Rules define conditions that files must match and actions to take when matched.
Example: "All Japanese audio without Spanish subtitles should be transcribed to Spanish"
"""
__tablename__ = "scan_rules"
# Primary identification
id = Column(Integer, primary_key=True, autoincrement=True)
name = Column(String(256), nullable=False, unique=True)
enabled = Column(Boolean, nullable=False, default=True, index=True)
priority = Column(Integer, nullable=False, default=0, index=True)
# === CONDITION FILTERS (all must match for rule to apply) ===
# Audio language filters
audio_language_is = Column(String(10), nullable=True)

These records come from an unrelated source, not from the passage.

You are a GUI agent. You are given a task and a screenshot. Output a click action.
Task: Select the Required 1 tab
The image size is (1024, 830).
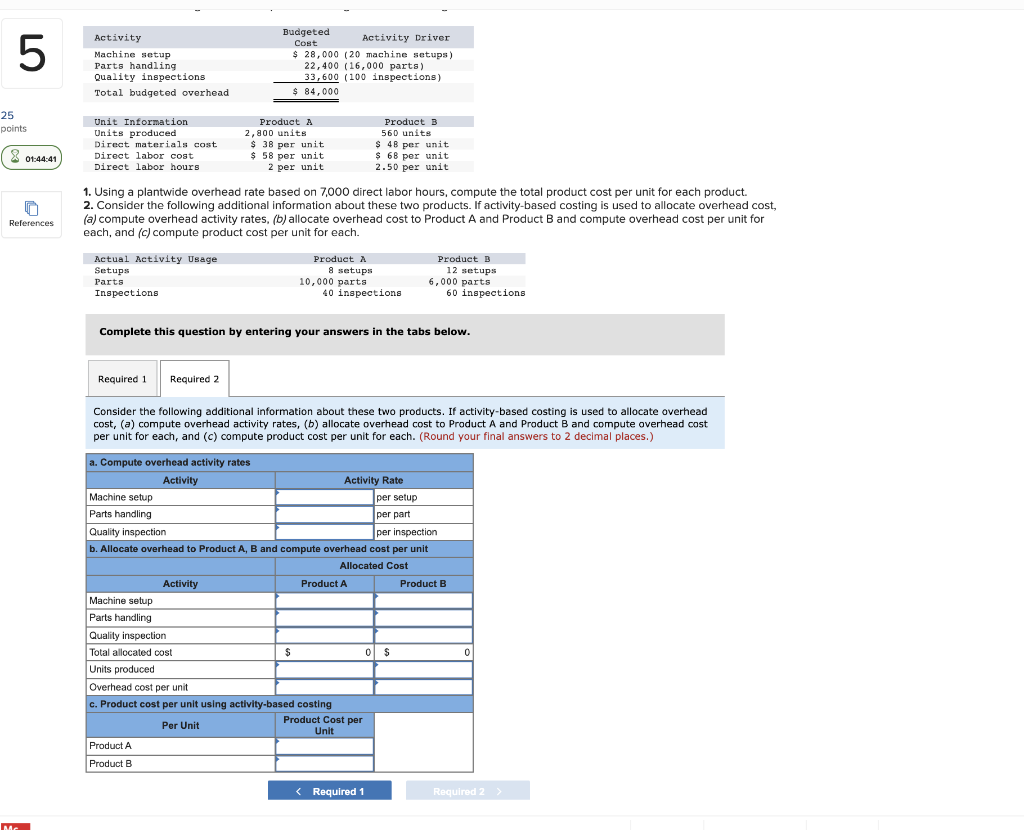(x=122, y=378)
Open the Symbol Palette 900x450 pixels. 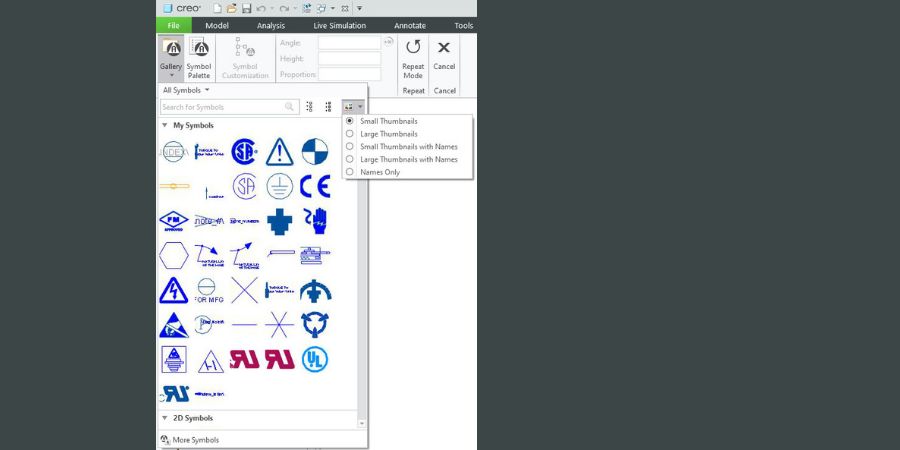199,58
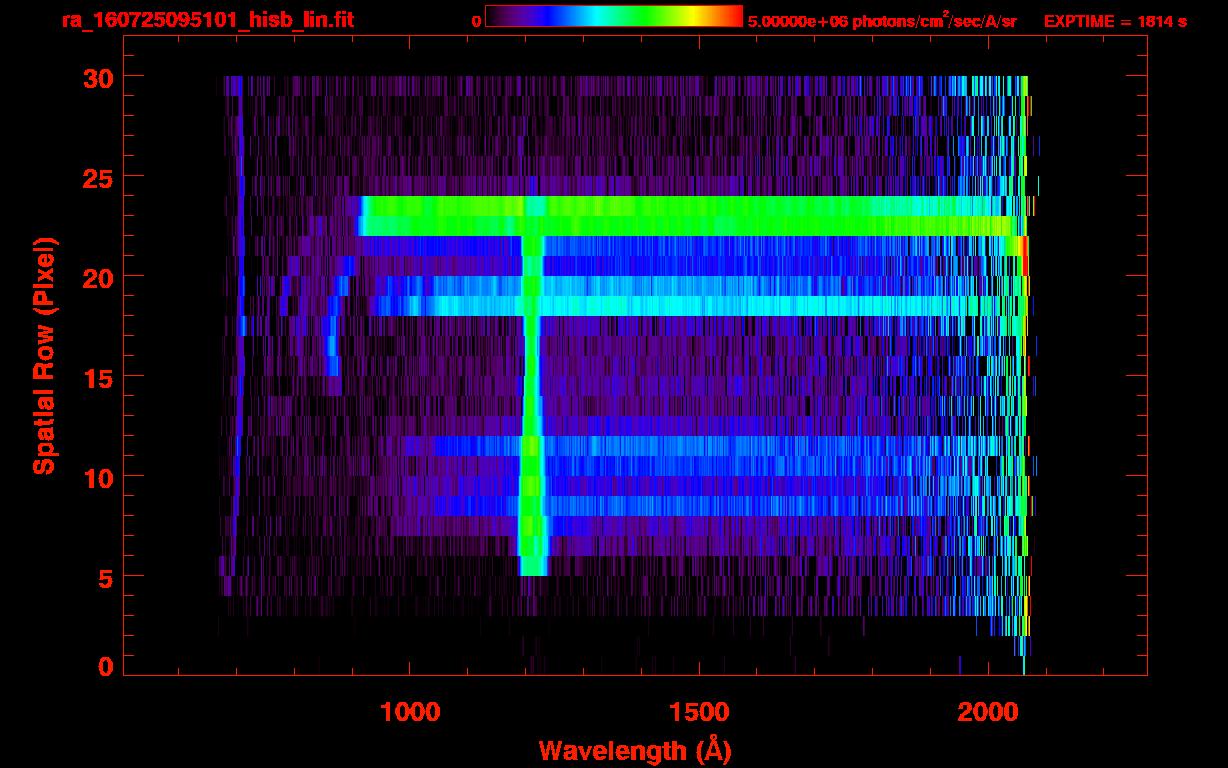Click the 20 spatial row tick label

[x=97, y=277]

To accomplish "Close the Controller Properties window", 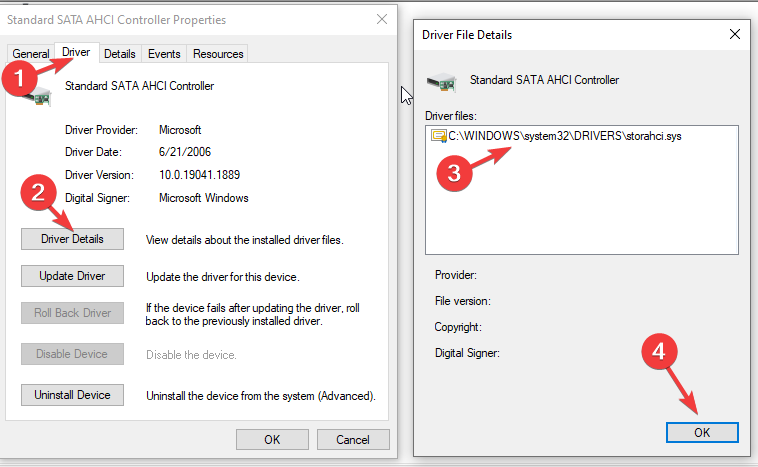I will [x=382, y=19].
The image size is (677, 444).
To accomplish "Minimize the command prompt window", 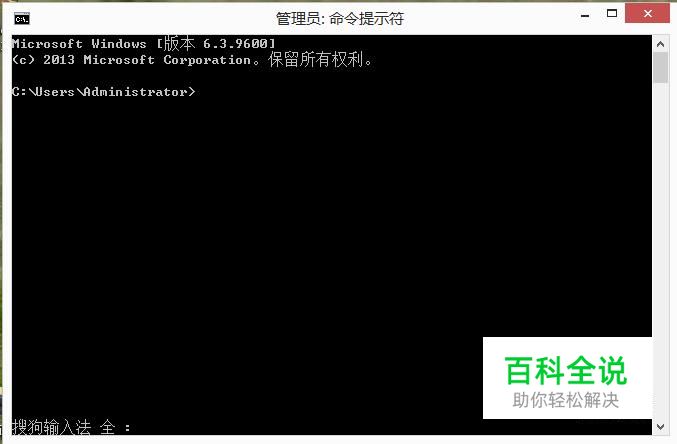I will point(585,16).
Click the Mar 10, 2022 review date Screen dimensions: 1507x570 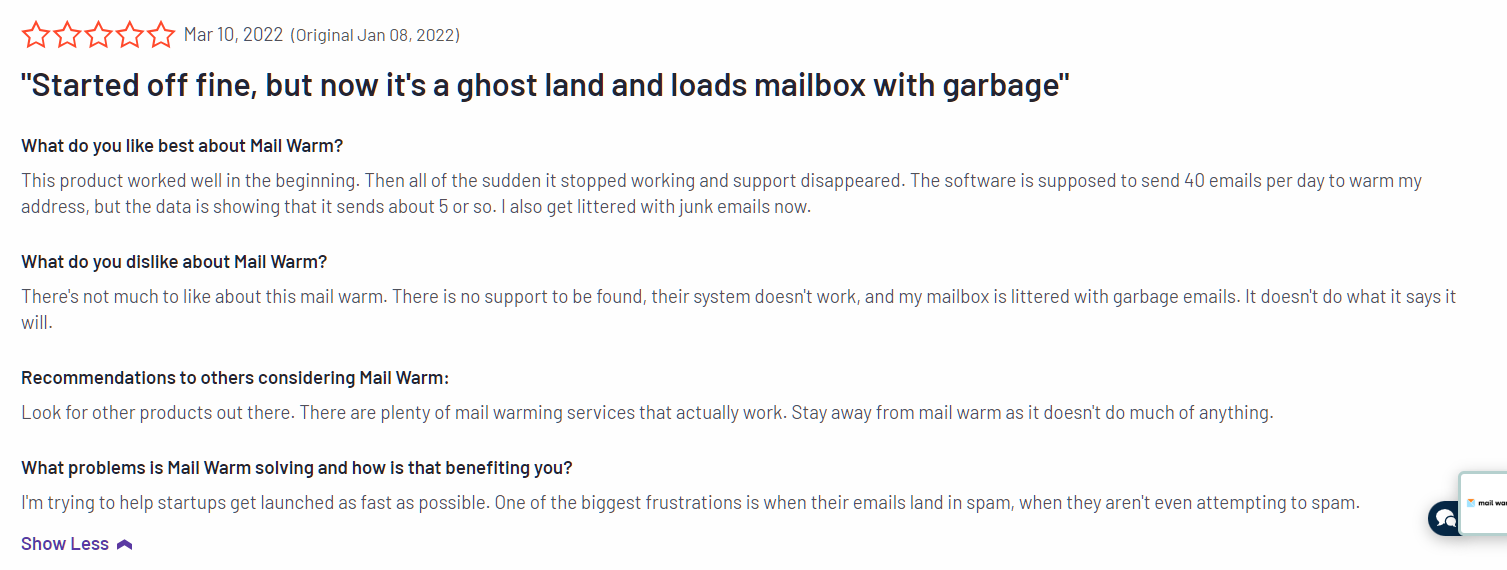[233, 35]

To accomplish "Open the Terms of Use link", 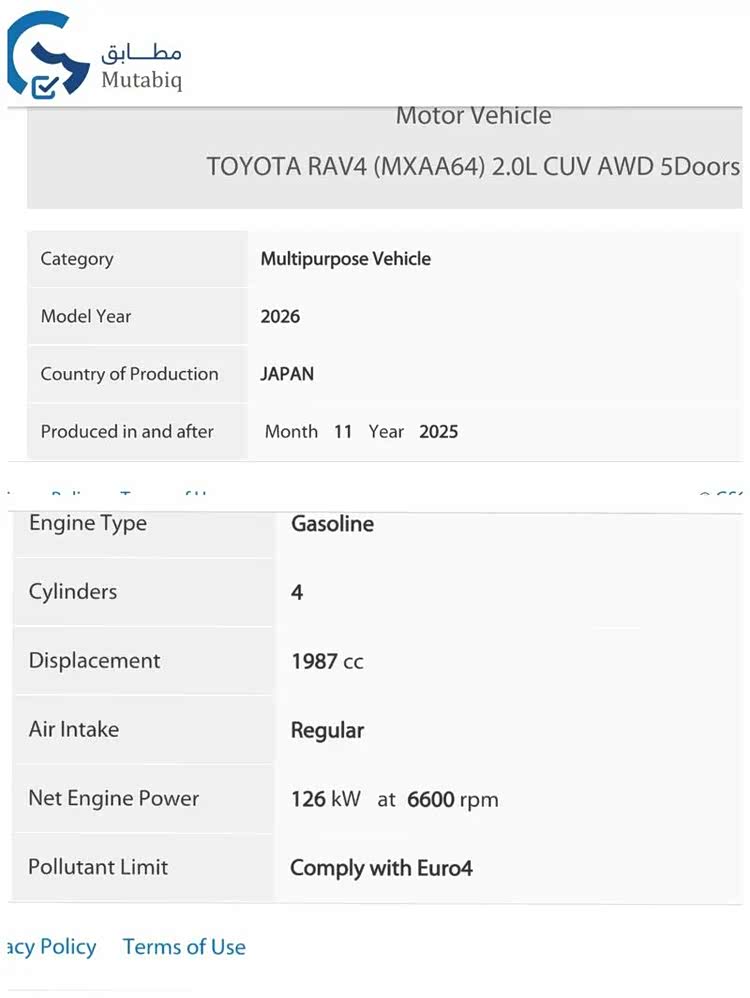I will point(184,947).
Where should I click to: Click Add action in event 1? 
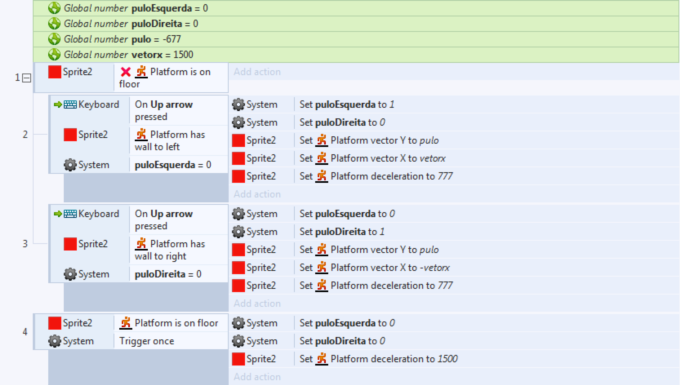click(257, 72)
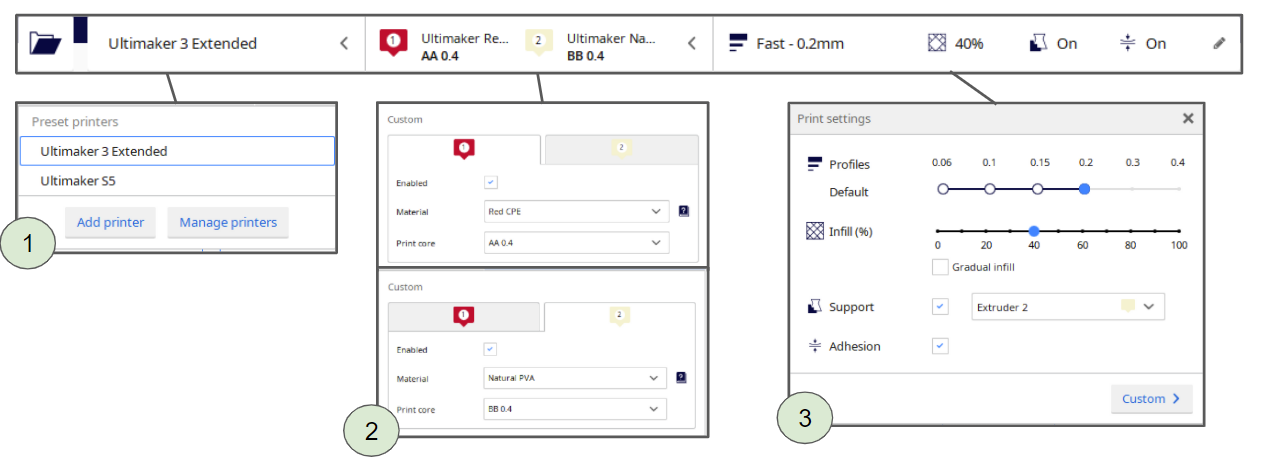The image size is (1266, 469).
Task: Click the adhesion icon in the top bar
Action: pos(1128,43)
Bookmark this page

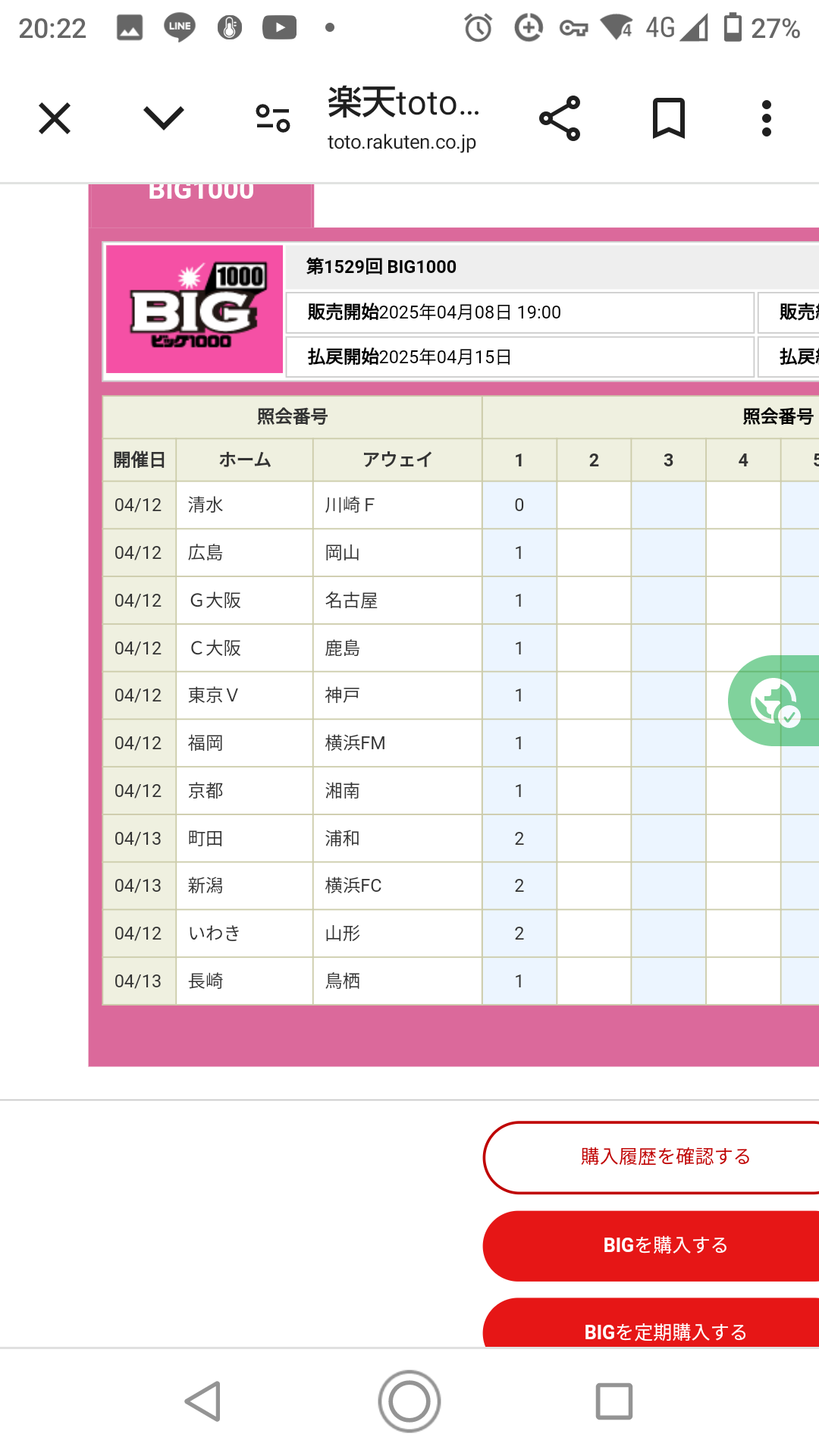pos(668,118)
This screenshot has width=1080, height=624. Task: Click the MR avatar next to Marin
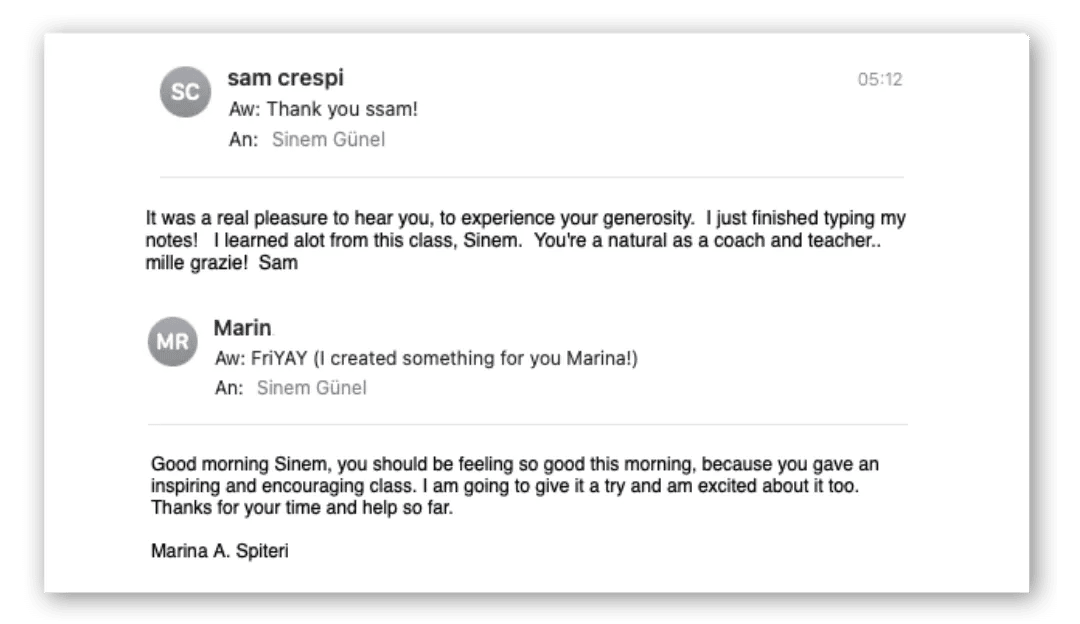(x=172, y=341)
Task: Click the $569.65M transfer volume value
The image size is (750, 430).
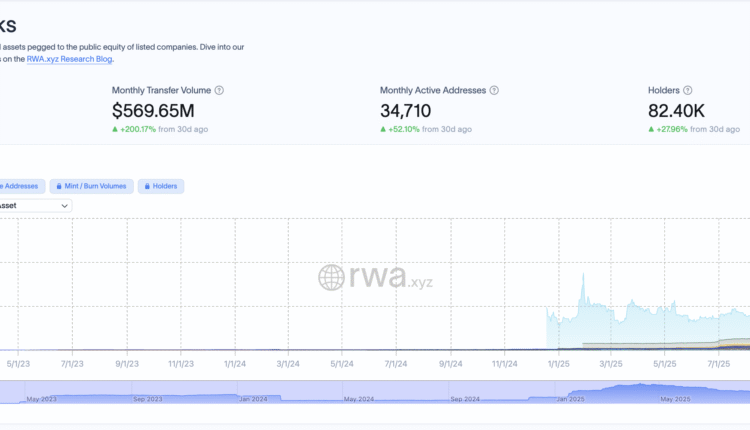Action: coord(153,110)
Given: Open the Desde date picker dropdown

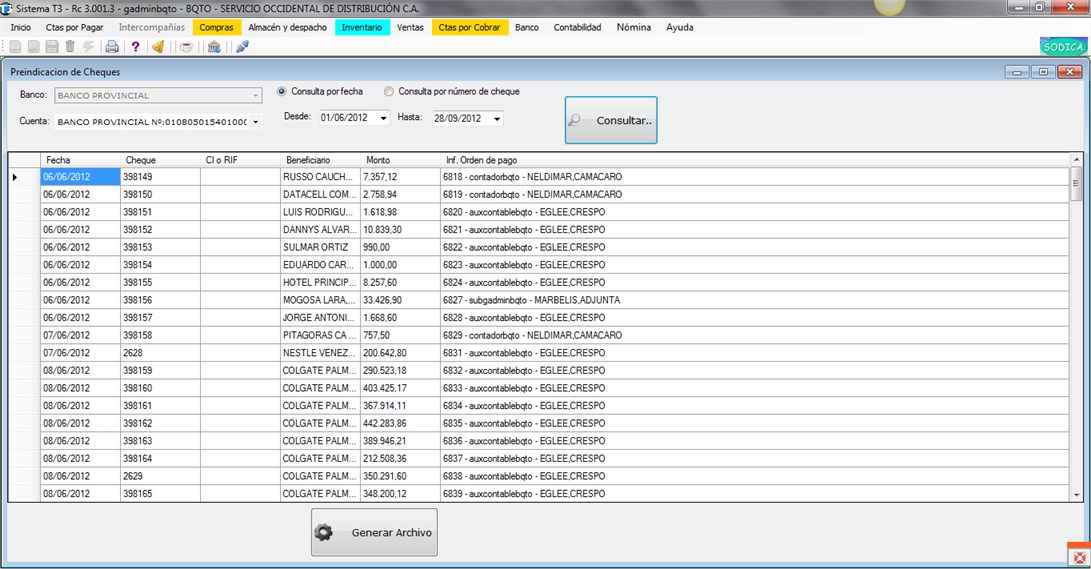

"""Audio track language must be this (ISO 639-1). Example: 'ja'"""
audio_language_not = Column(String(64), nullable=True)
"""Audio track language must NOT be any of these (comma-separated). Example: 'en,es'"""
audio_track_count_min = Column(Integer, nullable=True)
"""Minimum number of audio tracks required"""
# Subtitle filters
has_embedded_subtitle_lang = Column(String(10), nullable=True)
"""Must have embedded subtitle in this language. Example: 'en'"""
missing_embedded_subtitle_lang = Column(String(10), nullable=True)
"""Must NOT have embedded subtitle in this language. Example: 'es'"""
missing_external_subtitle_lang = Column(String(10), nullable=True)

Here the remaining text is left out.